Friday, June 23, 2006

Before the Cock Crows

Assembly hopeful Joel Tyner has accused incumbent Assemblyman Joel Miller of telling an "outrageous falsehood" when he denied receiving money from the National Rifle Association.
I'm still waiting for a politician with the stones to publicly and angrily scourge an opponent for daring to infringe on the right to keep and bear arms--and to educate their constituency on what that right means. Instead, most of these weasels take the money but then try to hush it up and hide it from the general populace.

Yeah, we see a few who go to banquets and pose with shotguns and orange vests, and equate the Second Amendment with "our hunting heritage" and the like, but I want to see someone eager and unafraid--in front of the cameras--to growl back "Go visit Dachau and then come back and tell us about 'gun control."*

And then launch into a powerful, educational and passionate advocacy of why an armed, informed and involved citizenry is the ultimate guarantor of freedom.

I have this fantasy of a president doing a televised "fireside chat" on individual rights, and turning it into a weekly address. Good Lord, can I still be that naive?

* I heard this line from former Citizens of America colleague Jim Houck.

2 comments:

Anonymous said...

Key word is probably stones. There ain't nary a one, anywhere. And if one DID show up, some @#$!^@! would show up, lay the cash on im' and he'd close up faster than your third point of contact when you see Helen Thomas on TV. It's all gone too far, damnit. There ain't no white knights. There ain't no revival. There ain't nothin' but rack and ruin, and all the high hopes,good intentions,and decent folk in the U.S. ain't gonna matter more than a pinch of owl dung to what we're headed for. Maybe after, maybe when enough blood has spilled, and all the good ones are gone, and all what's left is dazed and hearty survivors, will we get back onto anything that looks like a moral track. If'n we don't get hijacked by a bunch of lawyers and such.

Anonymous said...

David, if you are naive so am I. However, I posit that adhering to noble principle is not naive but courageous, moral, and all too rare.

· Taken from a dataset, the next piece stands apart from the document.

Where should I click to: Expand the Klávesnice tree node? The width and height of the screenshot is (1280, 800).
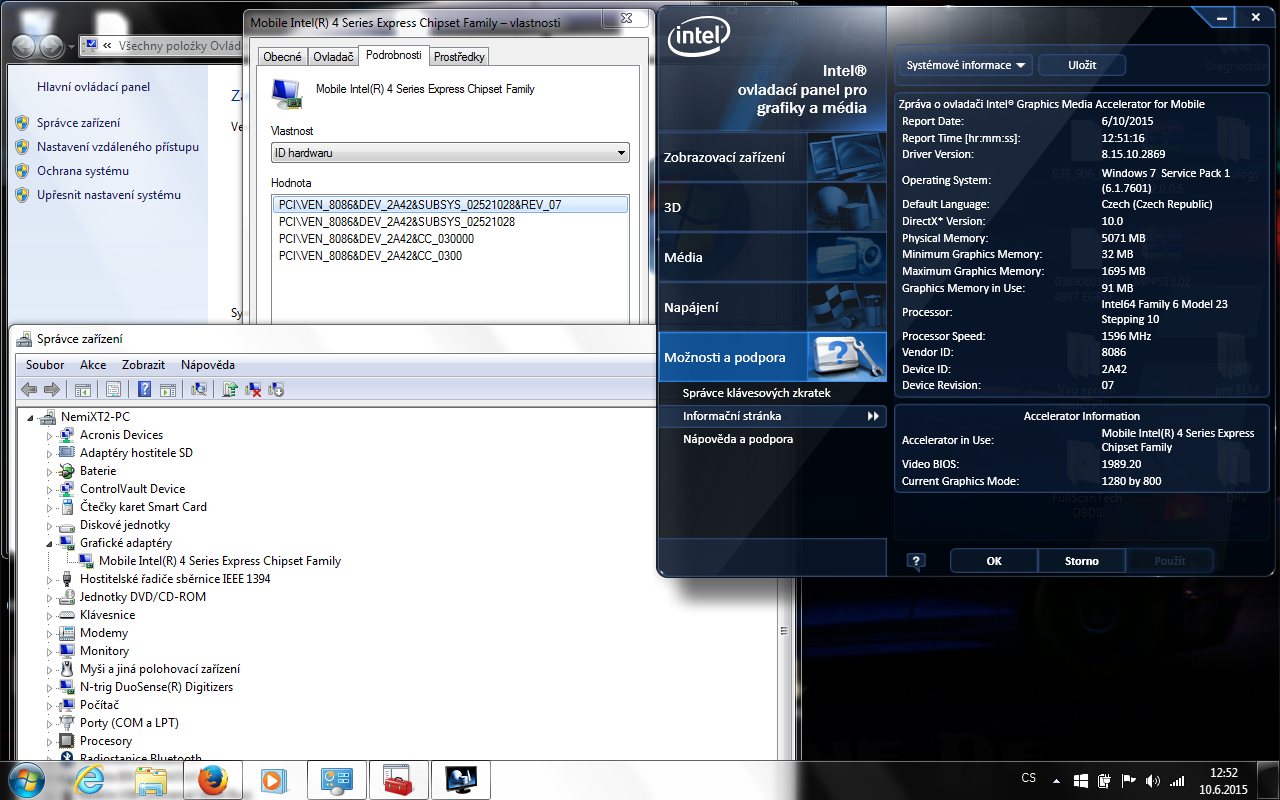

In my past are some severely whipped asses that made the mistake of thinking principle and naivete were the same thing. I suspect we must witness and/or participate on a much grander scale if we are to turn this engine of liberty destruction or derail it.

Those that ridicule the tenets of liberty believe that their success so far is is the result of the stupidity and/or naivete of the populace in general. Naivete would more appropriately be applied to them. They are naive if they believe anything other than that they have not been considered important enough to be taken seriously. They are rapidly approaching the threshold where that all changes and their misconceptions will be made painfully obvious to them.

I read your article in Guns and I must say naivete is not your problem. How I know you are a genius is by how much you agree with me. :) Very few people realize that the human nature is the reason for the protections in the constitution and that as long as that hasn't changed, no amount of technological advance nor political change warrants less adhesion to its strictures.

Can you be that naive? NO! Can you be that hopeful that others live up to principles that moral free men should? Yes.

We are neither of us expectant that they will, ergo, not naive. Just damn disappointed.